[Stored data entries]
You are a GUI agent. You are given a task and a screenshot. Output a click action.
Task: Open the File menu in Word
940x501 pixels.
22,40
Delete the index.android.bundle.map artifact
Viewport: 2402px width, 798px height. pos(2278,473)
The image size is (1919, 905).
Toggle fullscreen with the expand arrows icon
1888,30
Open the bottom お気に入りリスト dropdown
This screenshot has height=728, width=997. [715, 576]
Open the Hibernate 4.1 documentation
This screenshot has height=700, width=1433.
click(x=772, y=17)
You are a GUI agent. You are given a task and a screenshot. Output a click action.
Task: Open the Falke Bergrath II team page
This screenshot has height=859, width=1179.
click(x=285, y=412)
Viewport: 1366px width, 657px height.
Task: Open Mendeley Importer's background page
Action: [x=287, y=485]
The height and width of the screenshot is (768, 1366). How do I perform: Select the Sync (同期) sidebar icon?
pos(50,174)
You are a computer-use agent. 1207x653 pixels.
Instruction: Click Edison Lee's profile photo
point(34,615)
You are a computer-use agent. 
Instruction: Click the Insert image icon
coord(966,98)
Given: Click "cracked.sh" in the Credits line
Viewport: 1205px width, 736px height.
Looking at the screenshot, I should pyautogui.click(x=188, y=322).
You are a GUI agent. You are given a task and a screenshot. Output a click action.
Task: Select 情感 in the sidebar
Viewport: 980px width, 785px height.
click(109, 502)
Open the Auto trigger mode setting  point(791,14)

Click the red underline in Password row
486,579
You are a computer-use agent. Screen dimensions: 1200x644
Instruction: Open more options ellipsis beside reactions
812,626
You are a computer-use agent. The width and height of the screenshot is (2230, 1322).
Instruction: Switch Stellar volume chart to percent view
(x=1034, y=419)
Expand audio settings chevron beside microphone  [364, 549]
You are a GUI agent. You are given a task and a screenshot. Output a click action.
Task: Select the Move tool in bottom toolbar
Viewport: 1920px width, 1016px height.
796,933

What the exercise asks: Reproduce exactly the line containing "Click the red underline in Password row" and every line after it through the end of the records above, and nothing else.

Task output:
Click the red underline in Password row
486,579
You are a computer-use agent. Screen dimensions: 1200x644
Instruction: Open more options ellipsis beside reactions
812,626
You are a computer-use agent. The width and height of the screenshot is (2230, 1322).
Instruction: Switch Stellar volume chart to percent view
(x=1034, y=419)
Expand audio settings chevron beside microphone  [364, 549]
You are a GUI agent. You are given a task and a screenshot. Output a click action.
Task: Select the Move tool in bottom toolbar
Viewport: 1920px width, 1016px height.
796,933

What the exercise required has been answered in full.